There was initial interest, too, from the Bodleian – the University of Oxford’s main research library.

Was it a wrench to part with the letters?

“No. I’m a dealer for whom things come alive when I sell them,” says Ed. “I fall in love with them, and if I can persuade someone else – if I can convey the story – then the stuff has been brought back to life and that’s my job done. I don’t need it any more: I know it and have it in my heart – which sounds very pretentious, but there’s truth in it. Some people need things by them; I don’t.”

Did he ever feel a bit, well, grubby and intrusive, reading the letters and talking to other people about them – as if he were lifting stones and exposing the writers’ innermost secrets?

“A little bit. But I also find it irresistible. Dolly kept the letters; she wanted the story to be known.

“She was on the cusp.
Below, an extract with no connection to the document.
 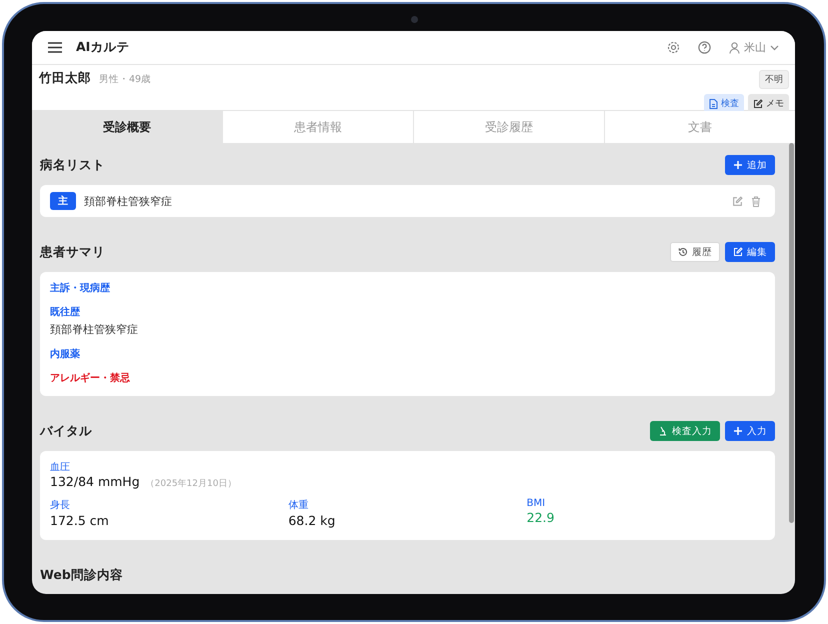 What do you see at coordinates (663, 431) in the screenshot?
I see `microscope-icon` at bounding box center [663, 431].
The sexual revolution hadn’t begun, but things were opening up fast. She had a foot in the 19th Century in terms of morality and another foot in the 20th Century, and was a bit torn apart by it, really.

“It was the most intense time of her life. If you think day-to-day life was probably pretty boring, in the draper’s, this was a time when her heart sang. Being in love is a wonderful thing, even when it ends in tears, because, being in love, you feel alive, don’t you? You feel like you exist, and things matter; and this was the time that it did.”

An Essex man

ED Maggs, a born and bred Londoner, is now a committed East Anglian. Maggs Bros Ltd – one of the world’s oldest and largest dealers in antiquarian, first edition and rare books – might be based in a pleasant town house in Mayfair but his home is in Essex. Burnham-on-Crouch, to be precise, where he’s lived permanently for two or three years.

“Before I came here, I thought East Anglians spoke about the sky only because there was nothing else to talk about,” he laughs, “but I’ve been completely converted and am utterly smitten by it.”